§ Work instructions
Copy every line from the records below that carries the word "computer".

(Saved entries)
______

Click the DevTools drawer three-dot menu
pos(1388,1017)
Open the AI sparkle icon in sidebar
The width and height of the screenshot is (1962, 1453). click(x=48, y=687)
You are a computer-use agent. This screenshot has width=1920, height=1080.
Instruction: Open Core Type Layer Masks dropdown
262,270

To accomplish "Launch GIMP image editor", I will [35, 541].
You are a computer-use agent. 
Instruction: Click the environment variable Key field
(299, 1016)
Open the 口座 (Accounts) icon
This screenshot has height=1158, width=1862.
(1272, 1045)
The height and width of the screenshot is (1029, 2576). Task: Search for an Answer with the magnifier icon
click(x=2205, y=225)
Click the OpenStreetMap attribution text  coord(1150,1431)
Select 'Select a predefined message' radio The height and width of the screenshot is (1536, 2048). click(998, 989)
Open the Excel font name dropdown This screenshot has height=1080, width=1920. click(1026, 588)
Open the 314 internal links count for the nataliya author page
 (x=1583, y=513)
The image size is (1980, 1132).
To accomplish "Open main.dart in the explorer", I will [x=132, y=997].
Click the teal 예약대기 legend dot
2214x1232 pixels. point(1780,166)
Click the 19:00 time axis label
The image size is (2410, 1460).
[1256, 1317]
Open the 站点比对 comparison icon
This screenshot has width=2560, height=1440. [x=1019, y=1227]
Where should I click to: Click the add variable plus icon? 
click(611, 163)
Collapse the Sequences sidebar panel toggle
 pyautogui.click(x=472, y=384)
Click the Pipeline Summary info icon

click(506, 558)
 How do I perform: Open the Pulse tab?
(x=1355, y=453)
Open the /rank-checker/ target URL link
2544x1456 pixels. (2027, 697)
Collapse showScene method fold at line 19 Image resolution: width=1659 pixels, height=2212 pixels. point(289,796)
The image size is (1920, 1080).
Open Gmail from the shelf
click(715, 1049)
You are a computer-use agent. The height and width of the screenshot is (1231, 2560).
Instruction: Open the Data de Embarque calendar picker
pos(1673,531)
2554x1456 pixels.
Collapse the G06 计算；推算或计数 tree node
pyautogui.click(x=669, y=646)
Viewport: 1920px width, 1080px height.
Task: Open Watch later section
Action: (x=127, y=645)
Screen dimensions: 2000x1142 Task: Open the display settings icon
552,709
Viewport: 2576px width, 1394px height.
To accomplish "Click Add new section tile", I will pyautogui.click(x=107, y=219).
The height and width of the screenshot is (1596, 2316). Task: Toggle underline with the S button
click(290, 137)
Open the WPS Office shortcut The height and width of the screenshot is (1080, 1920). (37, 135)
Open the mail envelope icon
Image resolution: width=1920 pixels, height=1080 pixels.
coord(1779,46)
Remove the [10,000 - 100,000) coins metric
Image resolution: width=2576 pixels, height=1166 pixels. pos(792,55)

______

§ Answer box
You are a computer-use agent. This screenshot has width=1920, height=1080.
You are a computer-use agent. 
You are a computer-use agent. The height and width of the screenshot is (1231, 2560).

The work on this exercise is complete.